Yine öyküde ayrıntıların yerleştirilişinde, öyküde anlamlandırmanın özellikle yaydırılıp tümüne yerleştirilmesine, ama bu doğrultuda hiç acele edilmeksizin bunun ardı ardına ötelenip okuma eyleminin noktalanışıyla tamamlanışına bırakılması da öykülemede ustalığını gösteriyor yazarın.

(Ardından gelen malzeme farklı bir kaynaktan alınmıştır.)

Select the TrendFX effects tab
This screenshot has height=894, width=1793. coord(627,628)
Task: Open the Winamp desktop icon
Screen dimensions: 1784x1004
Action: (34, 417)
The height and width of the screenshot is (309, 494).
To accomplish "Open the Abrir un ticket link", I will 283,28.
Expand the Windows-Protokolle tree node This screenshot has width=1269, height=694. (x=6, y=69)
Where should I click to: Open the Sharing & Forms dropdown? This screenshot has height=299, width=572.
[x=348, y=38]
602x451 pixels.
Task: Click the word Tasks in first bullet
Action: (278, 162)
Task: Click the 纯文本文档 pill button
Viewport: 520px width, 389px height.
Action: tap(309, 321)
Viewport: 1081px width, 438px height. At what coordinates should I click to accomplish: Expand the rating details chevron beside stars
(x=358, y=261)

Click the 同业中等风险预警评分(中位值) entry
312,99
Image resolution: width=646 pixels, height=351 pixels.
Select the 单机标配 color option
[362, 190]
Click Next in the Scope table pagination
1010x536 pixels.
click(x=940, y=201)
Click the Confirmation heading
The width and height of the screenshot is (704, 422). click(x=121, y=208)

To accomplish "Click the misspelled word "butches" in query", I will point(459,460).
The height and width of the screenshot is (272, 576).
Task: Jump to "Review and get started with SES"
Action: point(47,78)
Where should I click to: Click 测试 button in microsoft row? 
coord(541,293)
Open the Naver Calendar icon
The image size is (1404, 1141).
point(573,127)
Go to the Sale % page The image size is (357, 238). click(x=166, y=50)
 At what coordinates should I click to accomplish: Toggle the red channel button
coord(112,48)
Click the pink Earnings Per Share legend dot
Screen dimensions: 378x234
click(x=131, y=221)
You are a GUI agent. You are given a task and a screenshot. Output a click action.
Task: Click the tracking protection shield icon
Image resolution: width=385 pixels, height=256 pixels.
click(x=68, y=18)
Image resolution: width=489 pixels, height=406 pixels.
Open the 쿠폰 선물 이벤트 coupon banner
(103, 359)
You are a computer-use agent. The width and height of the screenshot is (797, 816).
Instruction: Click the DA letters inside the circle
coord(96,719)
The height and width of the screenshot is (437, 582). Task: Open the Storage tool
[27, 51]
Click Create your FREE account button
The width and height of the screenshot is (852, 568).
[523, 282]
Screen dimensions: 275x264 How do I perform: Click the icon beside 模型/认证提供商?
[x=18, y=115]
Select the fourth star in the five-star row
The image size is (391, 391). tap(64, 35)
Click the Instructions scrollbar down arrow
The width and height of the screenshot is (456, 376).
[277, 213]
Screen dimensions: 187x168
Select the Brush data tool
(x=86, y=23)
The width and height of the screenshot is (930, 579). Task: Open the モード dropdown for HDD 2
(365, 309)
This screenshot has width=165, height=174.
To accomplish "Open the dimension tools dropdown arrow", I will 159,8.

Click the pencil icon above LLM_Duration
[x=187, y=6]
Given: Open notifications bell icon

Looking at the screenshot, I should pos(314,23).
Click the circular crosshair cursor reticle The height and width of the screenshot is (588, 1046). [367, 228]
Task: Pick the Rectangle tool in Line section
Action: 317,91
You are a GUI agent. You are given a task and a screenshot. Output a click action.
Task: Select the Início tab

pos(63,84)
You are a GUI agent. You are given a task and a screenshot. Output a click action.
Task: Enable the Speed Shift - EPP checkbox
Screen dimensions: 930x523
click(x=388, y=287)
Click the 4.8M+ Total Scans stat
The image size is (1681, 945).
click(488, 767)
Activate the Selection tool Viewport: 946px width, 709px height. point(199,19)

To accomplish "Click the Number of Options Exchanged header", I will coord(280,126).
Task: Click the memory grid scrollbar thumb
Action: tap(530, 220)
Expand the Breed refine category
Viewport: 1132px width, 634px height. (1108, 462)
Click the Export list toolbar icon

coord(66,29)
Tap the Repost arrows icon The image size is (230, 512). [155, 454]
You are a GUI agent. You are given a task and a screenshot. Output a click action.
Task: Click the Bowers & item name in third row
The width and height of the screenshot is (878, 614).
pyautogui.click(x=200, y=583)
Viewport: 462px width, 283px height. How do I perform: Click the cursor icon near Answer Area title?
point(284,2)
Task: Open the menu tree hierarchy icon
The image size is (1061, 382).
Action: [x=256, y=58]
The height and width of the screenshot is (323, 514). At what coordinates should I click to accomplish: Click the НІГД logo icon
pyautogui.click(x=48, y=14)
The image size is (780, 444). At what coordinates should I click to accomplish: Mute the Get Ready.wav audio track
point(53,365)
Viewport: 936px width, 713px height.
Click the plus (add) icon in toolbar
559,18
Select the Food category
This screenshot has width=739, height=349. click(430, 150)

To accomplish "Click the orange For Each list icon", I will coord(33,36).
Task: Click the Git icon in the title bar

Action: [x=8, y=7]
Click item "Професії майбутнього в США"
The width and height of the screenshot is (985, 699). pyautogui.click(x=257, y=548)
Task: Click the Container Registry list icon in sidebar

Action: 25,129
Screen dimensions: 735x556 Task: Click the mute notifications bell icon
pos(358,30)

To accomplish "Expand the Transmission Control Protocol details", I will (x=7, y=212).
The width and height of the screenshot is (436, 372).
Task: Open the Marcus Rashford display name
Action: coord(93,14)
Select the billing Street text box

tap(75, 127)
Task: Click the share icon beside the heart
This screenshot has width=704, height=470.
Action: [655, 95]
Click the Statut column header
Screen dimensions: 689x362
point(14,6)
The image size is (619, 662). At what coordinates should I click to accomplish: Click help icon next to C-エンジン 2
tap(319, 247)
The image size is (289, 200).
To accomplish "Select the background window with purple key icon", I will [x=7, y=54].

Sonra yan anlam ağları kadar artalan sıkılaması gibi öyküye tokluk kazandıracak öğelerin birer anlatı tekniği bağlamında kullanılışına uzanan, böylelikle öykünün anlatı zemini üzerinde yükselişini dikkate alan tutumun da bir hüner olduğunun altını çizebiliriz.

Böyle olduğunda kaleme alındığı tarih her ne olursa olsun, öykülerde okunurluğa süreğenlik kazandırıyor, böylelikle de okunduğu her dönemde kendi gerçekliği yönünde yaygın ilgi uyandırmayı başarıyor MŞE öyküleri.

Anadolu Meşe’si Memduh Şevket Esendal, okur kolayca fark edemese de öyküde tazeliğini her dem koruyor sonuçta bir biçimde.